**Texto de la página:**
——

Libro y filme parten de una misma base: en una ciudad (en el texto San Francisco, en el cine Los Ángeles), arrasada por la contaminación y el abandono tras una tercera guerra mundial, el cazarrecompensas Rick Deckard es contratado para retirar a seis sofisticados androides (llamados replicantes en la película) que han regresado ilegalmente a la Tierra y se han mezclado con la población humana.
Mientras Blade Runner presenta un futuro acabado pero visualmente llamativo ataviado en colores neón, y sus personajes se enfrentan a varias emociones trágicas y poderosas decisiones morales, ¿Sueñan los androides... más que un futuro lejano (aunque en cifras ya lo rebasamos, pues la historia se plantea en 2019) parece acercarse a nuestro presente más sombrío, en el que una burocracia mecánica declara que ciertas vidas no valen nada, que solo unas pocas personas elegidas son dignas de protección y que la igualdad bajo la ley de alguna manera frenaría a la nación —¿acaso nos resuena aquí algo parecido a los movimientos sociales en contra del racismo en todo el mundo?—.

——

[Elementos de datos]
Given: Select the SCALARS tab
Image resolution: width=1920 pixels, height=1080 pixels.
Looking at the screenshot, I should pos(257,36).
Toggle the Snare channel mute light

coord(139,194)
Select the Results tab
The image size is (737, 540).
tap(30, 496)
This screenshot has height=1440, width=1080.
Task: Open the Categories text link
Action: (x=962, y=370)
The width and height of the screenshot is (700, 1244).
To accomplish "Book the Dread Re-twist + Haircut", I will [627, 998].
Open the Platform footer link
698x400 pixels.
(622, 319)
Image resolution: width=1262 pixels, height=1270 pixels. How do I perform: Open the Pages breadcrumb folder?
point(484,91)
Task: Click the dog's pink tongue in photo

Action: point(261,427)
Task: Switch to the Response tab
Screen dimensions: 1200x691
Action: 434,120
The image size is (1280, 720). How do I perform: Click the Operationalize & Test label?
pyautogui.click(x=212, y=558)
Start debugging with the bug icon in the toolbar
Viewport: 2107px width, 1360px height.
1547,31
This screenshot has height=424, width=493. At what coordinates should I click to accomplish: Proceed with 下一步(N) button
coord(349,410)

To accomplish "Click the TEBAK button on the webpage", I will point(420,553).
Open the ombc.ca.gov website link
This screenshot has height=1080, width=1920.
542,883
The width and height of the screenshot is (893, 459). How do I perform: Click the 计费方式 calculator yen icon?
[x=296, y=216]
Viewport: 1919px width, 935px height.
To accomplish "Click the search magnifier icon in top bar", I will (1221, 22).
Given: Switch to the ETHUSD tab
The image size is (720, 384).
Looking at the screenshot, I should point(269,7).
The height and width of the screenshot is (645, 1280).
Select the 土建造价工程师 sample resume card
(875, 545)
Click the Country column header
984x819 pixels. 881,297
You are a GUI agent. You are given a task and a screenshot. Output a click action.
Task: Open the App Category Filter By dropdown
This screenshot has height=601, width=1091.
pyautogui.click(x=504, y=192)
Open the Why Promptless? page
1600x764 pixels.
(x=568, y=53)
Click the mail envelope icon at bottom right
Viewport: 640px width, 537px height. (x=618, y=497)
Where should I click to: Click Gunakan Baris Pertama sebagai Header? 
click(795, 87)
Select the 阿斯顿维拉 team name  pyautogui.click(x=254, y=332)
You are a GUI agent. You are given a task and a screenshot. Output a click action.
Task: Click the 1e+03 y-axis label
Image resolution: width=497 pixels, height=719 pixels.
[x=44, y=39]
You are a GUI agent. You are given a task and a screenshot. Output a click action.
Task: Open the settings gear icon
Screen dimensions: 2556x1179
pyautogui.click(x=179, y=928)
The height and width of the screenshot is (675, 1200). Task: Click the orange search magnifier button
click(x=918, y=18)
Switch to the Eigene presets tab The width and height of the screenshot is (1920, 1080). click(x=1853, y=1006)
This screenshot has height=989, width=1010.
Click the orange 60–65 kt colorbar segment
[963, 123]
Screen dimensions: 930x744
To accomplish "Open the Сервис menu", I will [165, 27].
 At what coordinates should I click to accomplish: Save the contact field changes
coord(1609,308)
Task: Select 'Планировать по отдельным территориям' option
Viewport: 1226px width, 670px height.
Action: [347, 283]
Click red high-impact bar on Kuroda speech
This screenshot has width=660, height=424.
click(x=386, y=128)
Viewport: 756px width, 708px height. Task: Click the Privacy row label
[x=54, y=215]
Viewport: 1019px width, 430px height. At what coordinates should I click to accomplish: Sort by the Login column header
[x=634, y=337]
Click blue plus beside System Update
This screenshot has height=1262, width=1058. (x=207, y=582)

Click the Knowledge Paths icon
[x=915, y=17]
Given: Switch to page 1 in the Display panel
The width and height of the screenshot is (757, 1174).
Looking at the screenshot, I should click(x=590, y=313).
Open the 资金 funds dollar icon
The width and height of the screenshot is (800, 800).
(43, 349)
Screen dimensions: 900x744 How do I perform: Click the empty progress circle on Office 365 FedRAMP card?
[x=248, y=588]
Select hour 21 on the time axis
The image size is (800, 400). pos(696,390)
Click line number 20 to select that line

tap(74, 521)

——

**Tu tarea:** En el texto sobre Blade Runner, copia el tramo desde «Libro y filme» hasta «la población humana.» y cambia «cazarrecompensas» por «detective». Las filas no tienen ningún papel en esto.

**Solución:**
Libro y filme parten de una misma base: en una ciudad (en el texto San Francisco, en el cine Los Ángeles), arrasada por la contaminación y el abandono tras una tercera guerra mundial, el detective Rick Deckard es contratado para retirar a seis sofisticados androides (llamados replicantes en la película) que han regresado ilegalmente a la Tierra y se han mezclado con la población humana.